- Born: 25 July 1993 (age 33) Val-d'Or, Quebec, Canada
- Height: 6 ft 4 in (193 cm)
- Weight: 209 lb (95 kg; 14 st 13 lb)
- Position: Left wing
- Shot: Left
- Played for: Colorado Avalanche
- NHL draft: Undrafted
- Playing career: 2014–2017

= Samuel Henley (ice hockey) =

Canadian ice hockey player

Samuel Henley (born 25 July 1993) is a Canadian former professional ice hockey forward. He played as a prospect for the Colorado Avalanche of the National Hockey League (NHL).

==Playing career==
As a youth, Henley played in the 2006 Quebec International Pee-Wee Hockey Tournament with the Val d'Or Foreurs minor ice hockey team.

===Junior===
Henley first played midget hockey within Quebec QMAAA with the Amos Forestiers, appearing in 13 games with 5 points before he was selected by the Lewiston MAINEiacs in the third-round, 39th overall, in the QMJHL Entry Draft. He played his first junior ice hockey campaign in the 2009–10 season, collected 4 goals in 63 games as a depth forward. After two seasons with Lewiston, Henley was selected in the dispersal draft of the Maineiacs to play with his hometown team, the Val d'Or Foreurs, joining brother and Buffalo Sabres 2010 draft pick, Cedrick Henley.

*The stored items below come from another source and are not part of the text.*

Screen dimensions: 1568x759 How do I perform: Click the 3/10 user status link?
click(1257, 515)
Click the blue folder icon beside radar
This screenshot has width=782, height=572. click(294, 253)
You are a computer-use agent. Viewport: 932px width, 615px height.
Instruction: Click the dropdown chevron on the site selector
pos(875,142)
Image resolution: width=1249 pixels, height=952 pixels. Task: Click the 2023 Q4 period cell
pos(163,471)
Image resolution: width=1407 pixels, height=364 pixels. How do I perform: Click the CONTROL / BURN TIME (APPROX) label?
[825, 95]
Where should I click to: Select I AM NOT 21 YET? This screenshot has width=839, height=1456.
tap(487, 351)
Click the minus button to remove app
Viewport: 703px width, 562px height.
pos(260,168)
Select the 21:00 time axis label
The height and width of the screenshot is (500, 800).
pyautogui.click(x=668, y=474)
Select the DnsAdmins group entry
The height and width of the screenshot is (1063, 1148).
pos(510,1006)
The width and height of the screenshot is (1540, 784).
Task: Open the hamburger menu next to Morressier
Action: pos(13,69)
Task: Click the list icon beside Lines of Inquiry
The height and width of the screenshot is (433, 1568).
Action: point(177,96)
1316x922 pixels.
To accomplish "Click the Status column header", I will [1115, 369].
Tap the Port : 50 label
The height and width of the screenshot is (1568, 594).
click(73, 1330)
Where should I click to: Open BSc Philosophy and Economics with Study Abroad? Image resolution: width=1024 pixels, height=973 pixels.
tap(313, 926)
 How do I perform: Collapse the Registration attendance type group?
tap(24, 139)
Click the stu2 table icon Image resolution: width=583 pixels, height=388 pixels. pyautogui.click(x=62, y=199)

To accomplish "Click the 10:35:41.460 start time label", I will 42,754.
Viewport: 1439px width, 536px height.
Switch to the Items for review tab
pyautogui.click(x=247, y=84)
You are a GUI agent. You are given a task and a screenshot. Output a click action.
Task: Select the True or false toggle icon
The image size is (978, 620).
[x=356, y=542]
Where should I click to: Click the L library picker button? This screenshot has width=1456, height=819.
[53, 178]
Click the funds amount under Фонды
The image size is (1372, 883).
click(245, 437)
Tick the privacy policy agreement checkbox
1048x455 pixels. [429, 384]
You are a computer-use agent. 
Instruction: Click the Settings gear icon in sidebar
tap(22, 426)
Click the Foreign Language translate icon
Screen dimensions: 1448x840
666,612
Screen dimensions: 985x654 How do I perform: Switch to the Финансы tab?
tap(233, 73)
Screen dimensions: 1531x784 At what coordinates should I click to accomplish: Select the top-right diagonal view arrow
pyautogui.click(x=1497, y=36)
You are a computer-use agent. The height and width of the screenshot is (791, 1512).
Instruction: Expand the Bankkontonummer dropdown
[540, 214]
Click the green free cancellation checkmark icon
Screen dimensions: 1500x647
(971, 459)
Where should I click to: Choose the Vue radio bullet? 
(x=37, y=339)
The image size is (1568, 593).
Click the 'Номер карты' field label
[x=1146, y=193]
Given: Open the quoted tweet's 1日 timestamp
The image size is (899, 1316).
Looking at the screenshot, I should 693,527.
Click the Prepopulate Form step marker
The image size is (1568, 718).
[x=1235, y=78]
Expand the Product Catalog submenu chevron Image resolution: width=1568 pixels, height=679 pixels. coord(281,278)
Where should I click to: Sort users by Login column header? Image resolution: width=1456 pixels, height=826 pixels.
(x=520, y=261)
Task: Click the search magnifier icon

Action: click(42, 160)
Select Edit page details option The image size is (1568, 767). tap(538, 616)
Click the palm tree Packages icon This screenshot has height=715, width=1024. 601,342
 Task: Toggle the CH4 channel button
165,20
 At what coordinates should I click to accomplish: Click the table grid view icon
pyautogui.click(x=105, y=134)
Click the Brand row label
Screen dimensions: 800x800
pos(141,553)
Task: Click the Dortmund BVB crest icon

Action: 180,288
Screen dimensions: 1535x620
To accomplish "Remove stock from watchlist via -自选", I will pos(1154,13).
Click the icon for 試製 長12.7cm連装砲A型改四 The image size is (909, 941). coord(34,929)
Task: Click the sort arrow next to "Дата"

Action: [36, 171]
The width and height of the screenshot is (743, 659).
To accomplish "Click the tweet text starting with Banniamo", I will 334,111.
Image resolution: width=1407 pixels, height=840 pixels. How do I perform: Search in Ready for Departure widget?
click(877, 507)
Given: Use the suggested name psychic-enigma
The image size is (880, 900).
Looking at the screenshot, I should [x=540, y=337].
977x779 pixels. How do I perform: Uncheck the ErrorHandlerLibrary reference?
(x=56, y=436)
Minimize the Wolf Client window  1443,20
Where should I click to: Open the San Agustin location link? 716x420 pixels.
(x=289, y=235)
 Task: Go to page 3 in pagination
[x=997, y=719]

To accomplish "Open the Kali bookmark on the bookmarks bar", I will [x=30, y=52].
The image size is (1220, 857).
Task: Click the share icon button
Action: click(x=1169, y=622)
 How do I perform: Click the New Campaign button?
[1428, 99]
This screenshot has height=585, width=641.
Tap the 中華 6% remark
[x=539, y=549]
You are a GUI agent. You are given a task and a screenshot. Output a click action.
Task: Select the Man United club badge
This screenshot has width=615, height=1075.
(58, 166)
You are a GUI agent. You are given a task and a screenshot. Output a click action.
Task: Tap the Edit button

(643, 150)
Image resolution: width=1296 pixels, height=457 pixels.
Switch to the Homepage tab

In his first season in Val d'Or in 2011–12, Henley matched his previous seasons' total of 13 goals for 27 points in 63 games. Added to the leadership group in his second year with the Foreurs, Henley adjusted his role from a depth player to a two-way force with 45 points in 58 games. Prior to his final junior season, Henley attended the Washington Capitals training camp before returning to be selected as the Captain of the Foreurs for the 2013–14 season. He broke out offensively with 30 goals and 69 points in just 51 games, leading the Val d'Or Foreurs to claim their third President's Cup in franchise history and earning a place at the 2014 Memorial Cup.

===Professional===
Henley was promptly signed as an undrafted free agent to a three-year entry-level contract with the Colorado Avalanche on 29 May 2014. After attending his first training camp with the Avalanche, Henley was reassigned to begin his professional career in the 2014–15 season, with the Lake Erie Monsters of the AHL. As the Monsters' primarily fourth-line center and penalty-killer, he contributed with 6 goals and 10 points in 54 games. Henley solidified his reputation for his defensive and shutdown capabilities in the following season, improving his points totals with 8 goals and 15 points in 74 games for the Avalanche's new AHL affiliate, the San Antonio Rampage.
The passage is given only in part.